Document passage
[Begin]
The numbers X, Y and Z satisfy Y^2 = XZ

Find Z if X = sq.root 3 and Y = 1-sq.root 3

here's what I did so far: taking the Y value (1-sq.rt 3) and squaring it gave me 1 -2x sq.rt 3 +3 = 4 - 2xsq.rt3 (if I got that right!!)

Here's where I get stuck: so, to get Z, I need a number that multiplies with X (which is sq.rt3) to make Y^2 above.

So: Z = (4-2.sqrt3)/sqrt3 and I got 4/sqrt3 - 2

This is NOT the naswer in my book, so I've gone wrong somewhere maybe in the division process because I divided 2.sqrt3 by sqrt3 and assumed it to be -2

ANy pointers to help me, welcome! Thanks (apologies for doing square root three ways, I eventually settled on sqrt!
 
The question is:

The numbers X, Y and Z satisfy Y^2 = XZ

Find Z if X = sq.root 3 and Y = 1-sq.root 3

here's what I did so far: taking the Y value (1-sq.rt 3) and squaring it gave me 1 -2x sq.rt 3 +3 = 4 - 2xsq.rt3 (if I got that right!!)

Here's where I get stuck: so, to get Z, I need a number that multiplies with X (which is sq.rt3) to make Y^2 above.

So: Z = (4-2.sqrt3)/sqrt3 and I got 4/sqrt3 - 2

This is NOT the naswer in my book, so I've gone wrong somewhere maybe in the division process because I divided 2.sqrt3 by sqrt3 and assumed it to be -2

ANy pointers to help me, welcome! Thanks (apologies for doing square root three ways, I eventually settled on sqrt!

Thought Question: Did you notice that \(\displaystyle 1 -\sqrt{3} < 0\)?

Please read my signature. This may be the problem. \(\displaystyle \dfrac{4-2\sqrt{3}}{\sqrt{3}} = \dfrac{4}{\sqrt{3}}-2 = \dfrac{4\sqrt{3}-6}{3}\) Some teachers will insist on the last version.
 
Thought Question: Did you notice that \(\displaystyle 1 -\sqrt{3} < 0\)?
[End]
Given data
[Begin]
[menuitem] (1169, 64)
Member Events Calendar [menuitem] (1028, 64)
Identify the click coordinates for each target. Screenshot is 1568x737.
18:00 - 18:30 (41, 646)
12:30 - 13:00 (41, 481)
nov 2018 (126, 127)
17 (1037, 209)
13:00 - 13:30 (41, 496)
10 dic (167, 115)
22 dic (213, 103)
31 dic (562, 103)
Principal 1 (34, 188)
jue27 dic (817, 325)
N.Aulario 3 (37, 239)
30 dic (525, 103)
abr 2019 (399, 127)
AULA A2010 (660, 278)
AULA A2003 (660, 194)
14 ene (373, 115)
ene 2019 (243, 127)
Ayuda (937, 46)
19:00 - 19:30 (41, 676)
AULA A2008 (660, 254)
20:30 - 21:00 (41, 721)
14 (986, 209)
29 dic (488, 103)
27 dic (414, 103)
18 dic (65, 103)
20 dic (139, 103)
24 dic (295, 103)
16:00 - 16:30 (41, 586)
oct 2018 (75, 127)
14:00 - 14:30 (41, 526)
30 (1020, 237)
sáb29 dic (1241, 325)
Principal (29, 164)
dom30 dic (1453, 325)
[End]
Short task 1
Translate this sentence from the forum thread on solving Y^2 = XZ into Spanish: "Some teachers will insist on the last version."
Short task 2
Write the next part of the forum thread on solving Y^2 = XZ, starting after its final line.

Task result 1
Algunos profesores insistirán en la última versión.

Task result 2
Please read my signature. This may be the problem. \(\displaystyle \dfrac{4-2\sqrt{3}}{\sqrt{3}} = \dfrac{4}{\sqrt{3}}-2 = \dfrac{4\sqrt{3}-6}{3}\) Some teachers will insist on the last version.


Thanks -not sure where you get the '6' from.

If we've got 4/sqrt3 - 2 and want to get rid of the irrational denominator then we multiply each fraction by sqrt3/sqrt3 ?

So: (3/sqrt3 x sqrt3/sqrt3) - 2x sqrt3/sqrt3 = ( I think) 4sqrt3/3 -2.sqrt3/sqrt3 which leaves us: -2 +4sqrt3/3

Have I missed something?
 
Thanks -not sure where you get the '6' from.
If we've got 4/sqrt3 - 2 and want to get rid of the irrational denominator then we multiply each fraction by sqrt3/sqrt3 ?
So: (3/sqrt3 x sqrt3/sqrt3) - 2x sqrt3/sqrt3 = ( I think) 4sqrt3/3 -2.sqrt3/sqrt3 which leaves us: -2 +4sqrt3/3
Have I missed something?
\(\displaystyle \begin{align*}\dfrac{4\sqrt{3}}{\sqrt{3}}-2&=\dfrac{4-2\sqrt{3}}{\sqrt{3}}\\&=\dfrac{4-2\sqrt{3}}{\sqrt{3}}\left(\dfrac{\sqrt3}{\sqrt{3}}\right)\\&= \dfrac{4\sqrt{3}-6}{3} \end{align*}\)
 
\(\displaystyle \begin{align*}\dfrac{4\sqrt{3}}{\sqrt{3}}-2&=\dfrac{4-2\sqrt{3}}{\sqrt{3}}\\&=\dfrac{4-2\sqrt{3}}{\sqrt{3}}\left(\dfrac{\sqrt3}{\sqrt{3}}\right)\\&= \dfrac{4\sqrt{3}-6}{3} \end{align*}\)

But haven't you taken the whole thing as divisible by sqrt3 ? isn't the two a separate number that you need to multiply by sqrt3/sqrt3 separately?
 
XZ = Y^2 (GIVEN)

Z = Y^2 / X

Z = (1 - √3)^2 / √3

Z = (1 - 2√3 + 3) / √3

Finish it...
Denis, the OP got one step further than that by realizing 1+ 3 = 4 and Z = (4 - 2√3) / √3
 
But haven't you taken the whole thing as divisible by sqrt3 ? isn't the two a separate number that you need to multiply by sqrt3/sqrt3 separately?
The above reply begs the question: do you understand the operations with fractions?
\(\displaystyle \dfrac{A}{B}-C=\dfrac{A-BC}{B}\)
\(\displaystyle \dfrac{A}{B}-C=\dfrac{A-BC}{B}\left(\dfrac{B}{B}\right)=\dfrac{AB-B^2C}{B^2}\)
 
But haven't you taken the whole thing as divisible by sqrt3 ? isn't the two a separate number that you need to multiply by sqrt3/sqrt3 separately?
No, that is not correct. You are saying that (3*4)*5 = (3*5)*(4*5) which is not true. If you choose not to multiply the 3 and 4 first then you should get (3*5)*4 OR (4*5)*3
 
\(\displaystyle \begin{align*}\dfrac{4\sqrt{3}}{\sqrt{3}}-2&=\dfrac{4-2\sqrt{3}}{\sqrt{3}}\\&=\dfrac{4-2\sqrt{3}}{\sqrt{3}}\left(\dfrac{\sqrt3}{\sqrt{3}}\right)\\&= \dfrac{4\sqrt{3}-6}{3} \end{align*}\)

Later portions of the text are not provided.